Manusia dihadapkan kepada kenyataan dan permainan di dunia dan seringkali ada momen disaat progres daripada tujuan menjadi terhambat. Allah secara gamblang menyebut diri-Nya untuk memerintahkan manusia berdo'a:
وَقَالَ رَبُّكُمُ ٱدْعُونِىٓ أَسْتَجِبْ لَكُمْ ۚ إِنَّ ٱلَّذِينَ يَسْتَكْبِرُونَ عَنْ عِبَادَتِى سَيَدْخُلُونَ جَهَنَّمَ دَاخِرِينَ ٦٠
Dan Tuhanmu berfirman, "Berdoalah kepada-Ku, niscaya akan Aku perkenankan bagimu. Sesungguhnya orang-orang yang sombong tidak mau menyembah-Ku akan masuk neraka Jahanam dalam keadaan hina dina." - QS Al-Ghafir [40:60]
Seperti yang saya sebut di posting sebelumnya, seringkali manusia itu adalah keterbalikan dari perintah di Al-Quran, yakni bisa jadi manusia jarang berdo'a kepada Rabb-nya dan tentang sombong adalah tercantum pada ayat yang lain yang Allah sendiri tidak menyukai sifat itu pada manusia:
وَلَا تُصَعِّرْ خَدَّكَ لِلنَّاسِ وَلَا تَمْشِ فِى ٱلْأَرْضِ مَرَحًا ۖ إِنَّ ٱللَّهَ لَا يُحِبُّ كُلَّ مُخْتَالٍۢ فَخُورٍۢ ١٨
Dan janganlah kamu memalingkan wajah dari manusia (karena sombong) dan janganlah berjalan di bumi dengan angkuh. Sungguh, Allah tidak menyukai orang-orang yang sombong dan membanggakan diri. - QS Luqman [31:18]
Dalam Kenyataan
Dalam sebuah do'a terkadang manusia tidak tahu bila yang diajukan itu keinginan atau kebutuhan.
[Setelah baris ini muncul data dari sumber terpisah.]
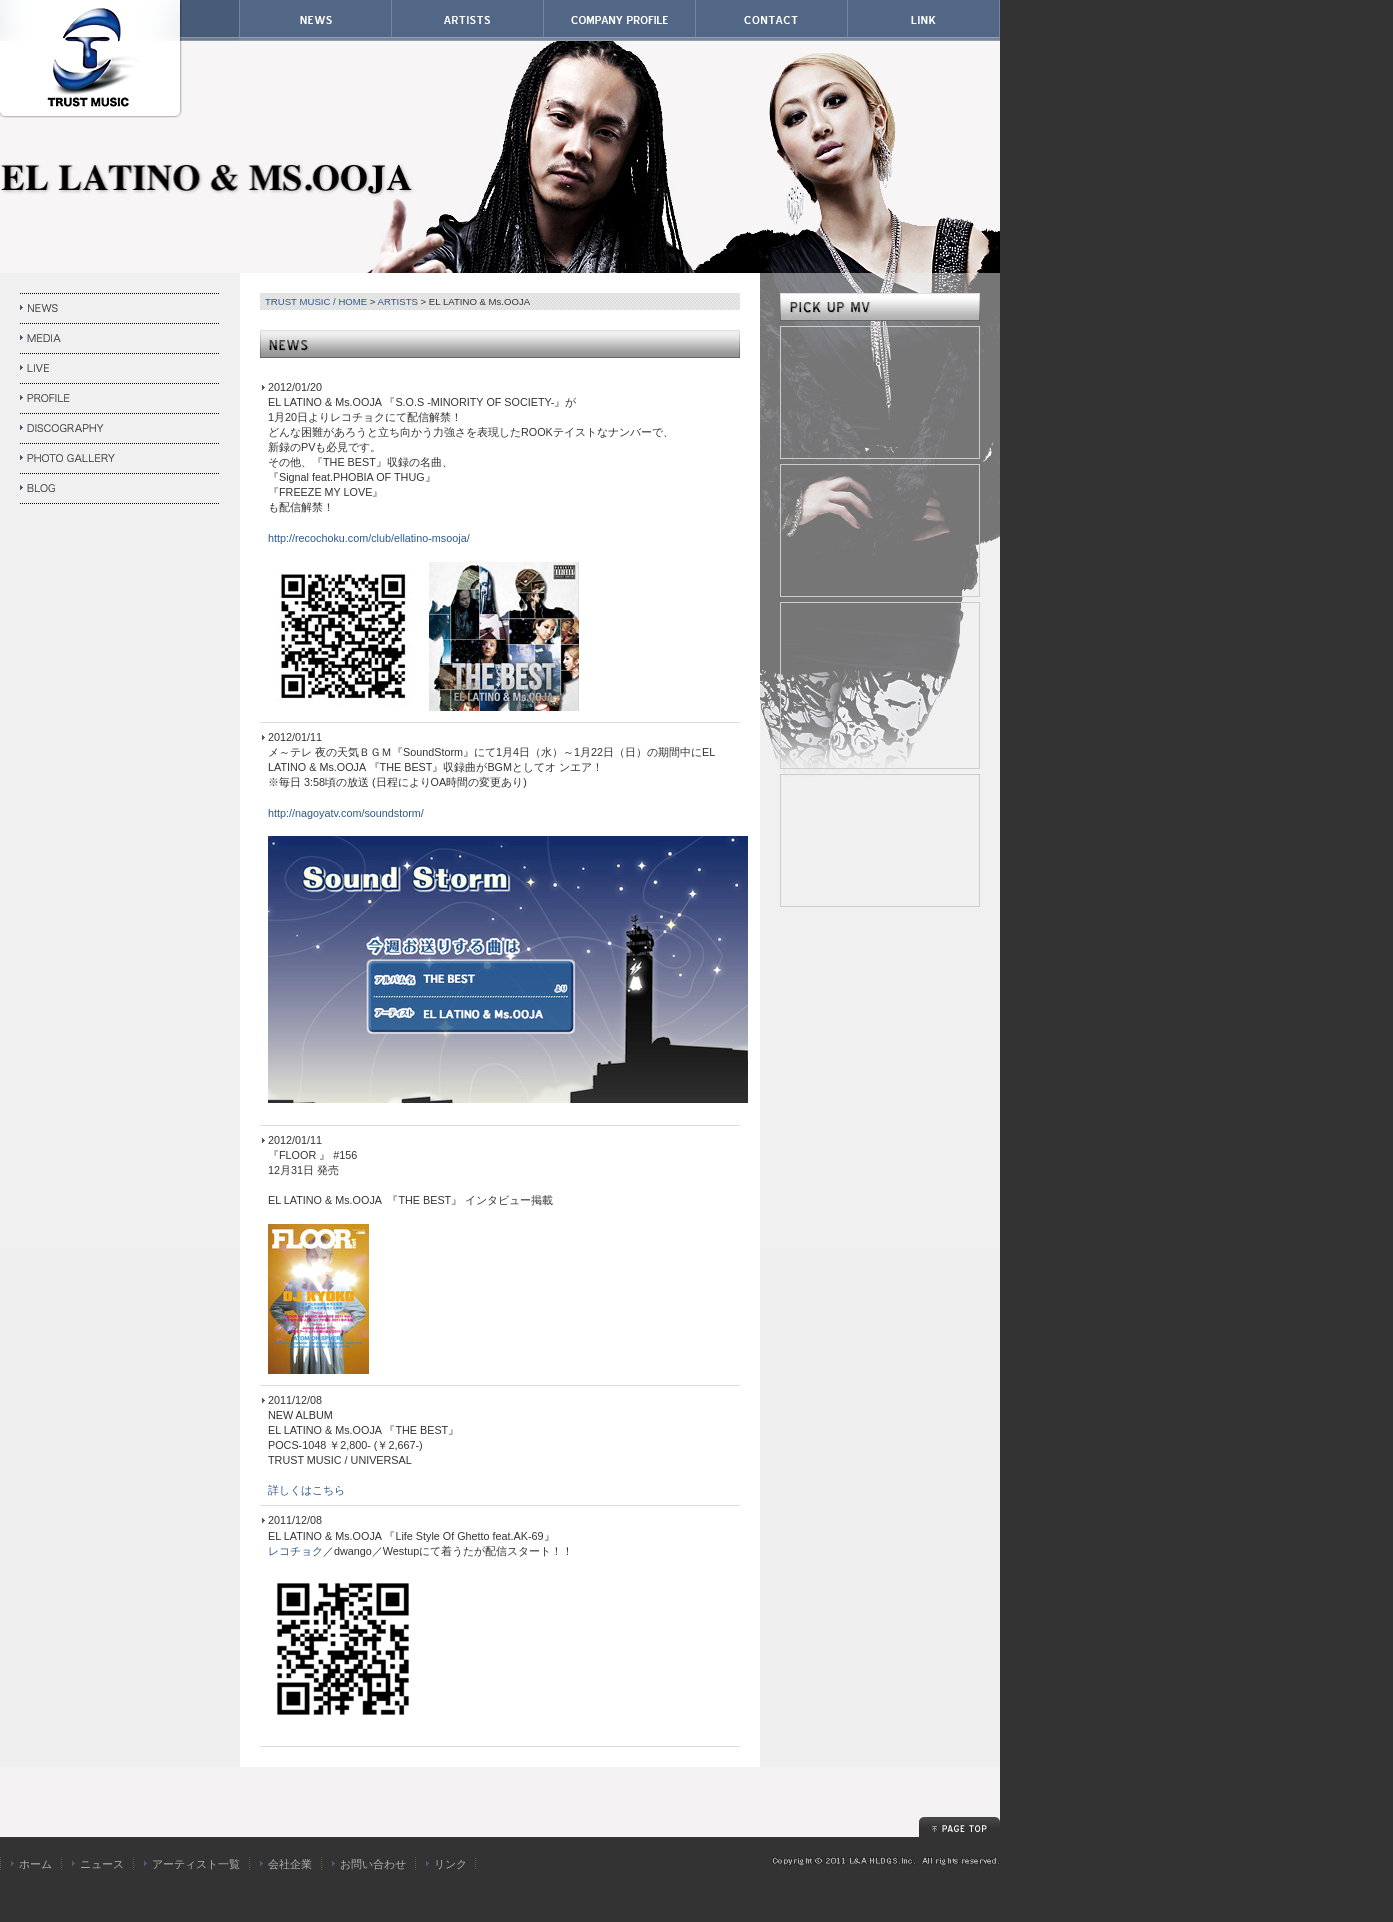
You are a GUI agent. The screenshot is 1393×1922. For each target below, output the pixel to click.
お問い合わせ (373, 1864)
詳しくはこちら (306, 1490)
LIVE (120, 369)
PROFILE (120, 399)
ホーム (35, 1864)
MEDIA (120, 339)
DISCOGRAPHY (120, 429)
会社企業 (290, 1864)
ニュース (102, 1864)
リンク (450, 1864)
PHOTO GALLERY (120, 459)
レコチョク (295, 1551)
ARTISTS (398, 301)
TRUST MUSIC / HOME (316, 301)
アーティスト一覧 (196, 1864)
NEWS (120, 309)
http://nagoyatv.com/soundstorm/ (346, 813)
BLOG (120, 489)
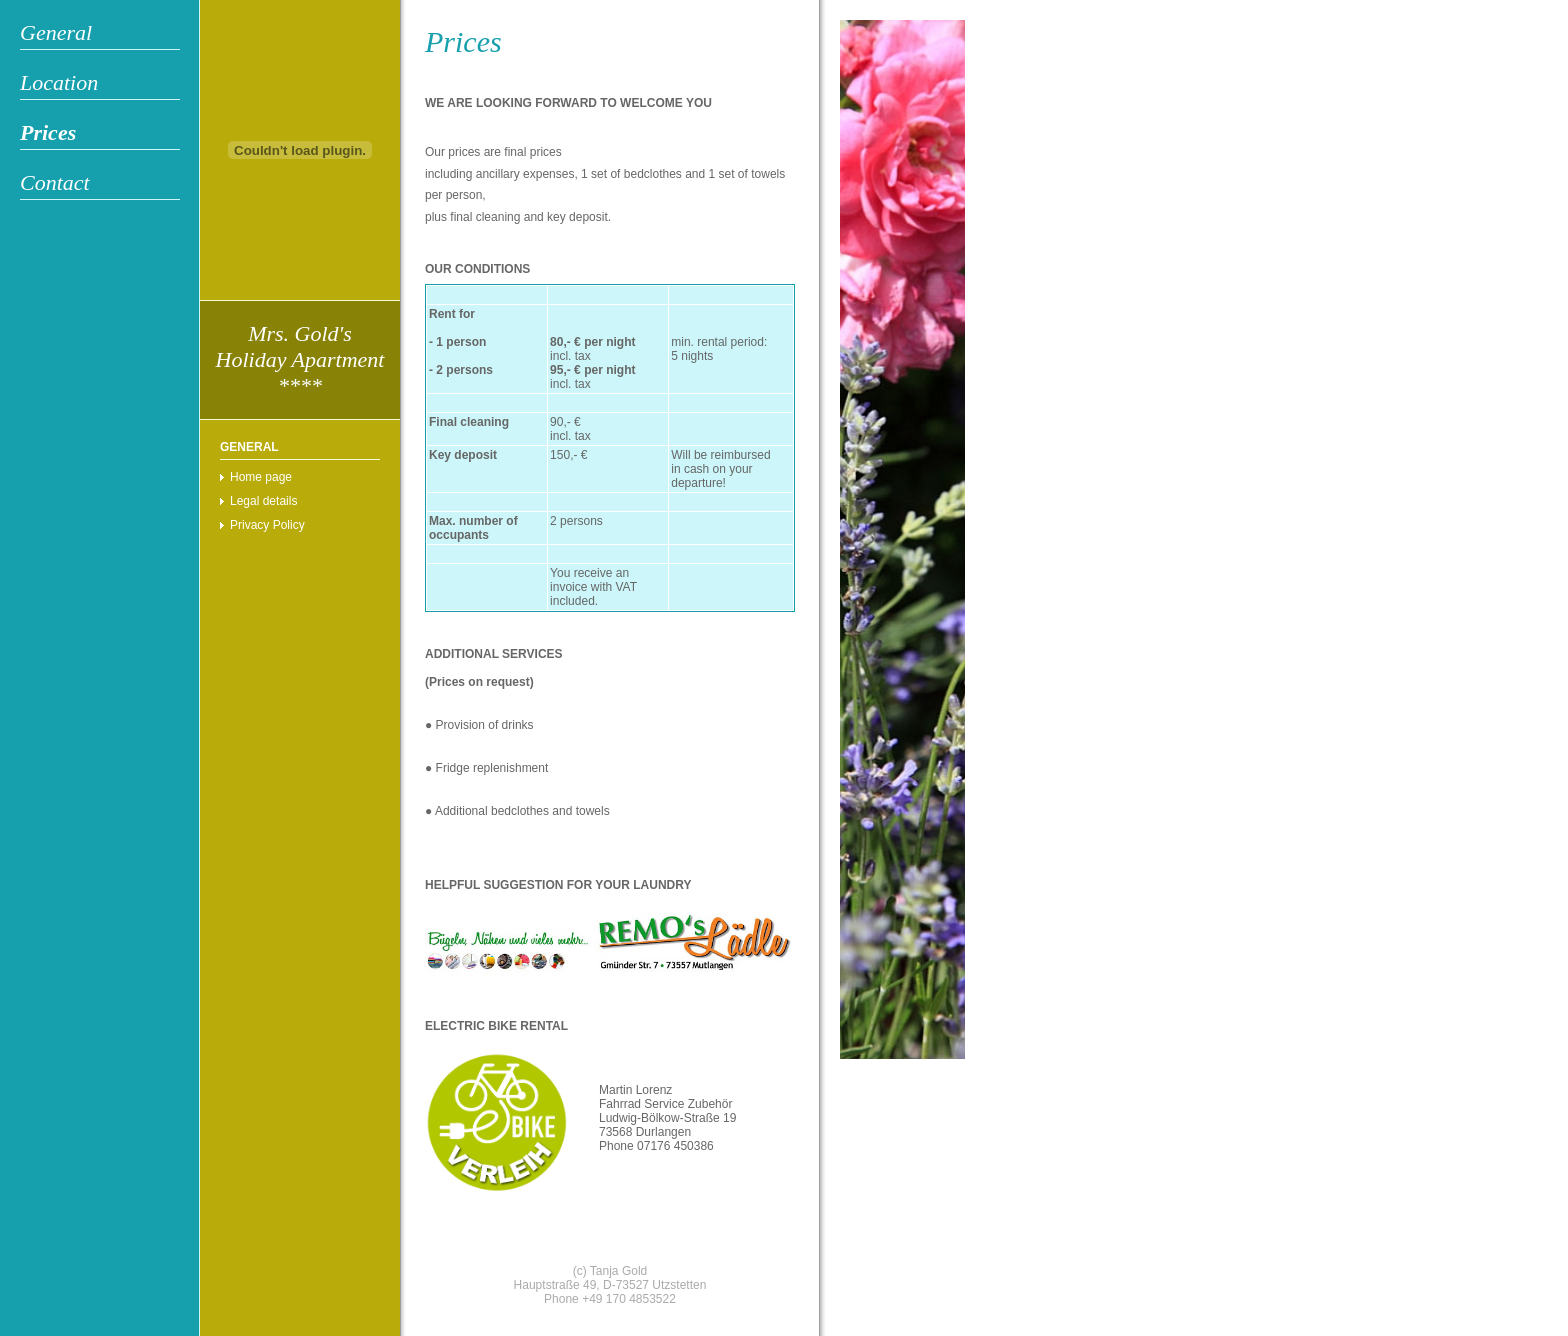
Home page (261, 477)
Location (59, 82)
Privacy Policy (267, 525)
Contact (55, 182)
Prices (48, 132)
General (56, 32)
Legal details (263, 501)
Bahkan ketika keinginan itu adalah sebuah beban (mis. harta), Allah boleh jadi memberikan seseorang jalan yang sukar atau waktu yang sulit, atau waktu yang belum pernah dialami semasa orang itu hidup, karena semenjak harta telah Allah tetapkan sebagai fitnah pada surat Al-Anfal ayat 28, dengan itu seseorang akan menempuh waktu yang cukup menguras tenaga untuk me-manage semua kekayaannya (bila dilakukan tanpa zakat), belum lagi ada pemain lain yang dapat memerangi dan akan merampas harta itu, dan boleh jadi pula orang yang merampas hartanya adalah orang yang diperintahkan oleh Allah, sementara disaat itu tidak diketahui. Di waktu-waktu itulah kesulitan apa yang diberikan kepada manusia sebagai respons itu manusia sedang berhadapan dengan Rabb-nya. Jadi, seseorang hendaknya tahu betul apa yang ia minta kepada Rabb-nya, maksudnya apakah yang ia minta sesuai dengan hukum-Nya, ataukah bertentangan. Sejauh ini yang saya rasakan dan yang saya alami, salah satu cara Rabb berinteraksi kepada manusia adalah dengan waktu, kejadian-kejadian yang terkadang pula belum dimengerti oleh manusia. Dan itu sering sekali terjadi pada para nabi sebelumnya, seperti disaat Nabi Musa a.s sedang diwahyukan di bukit dan melihat sebuah api.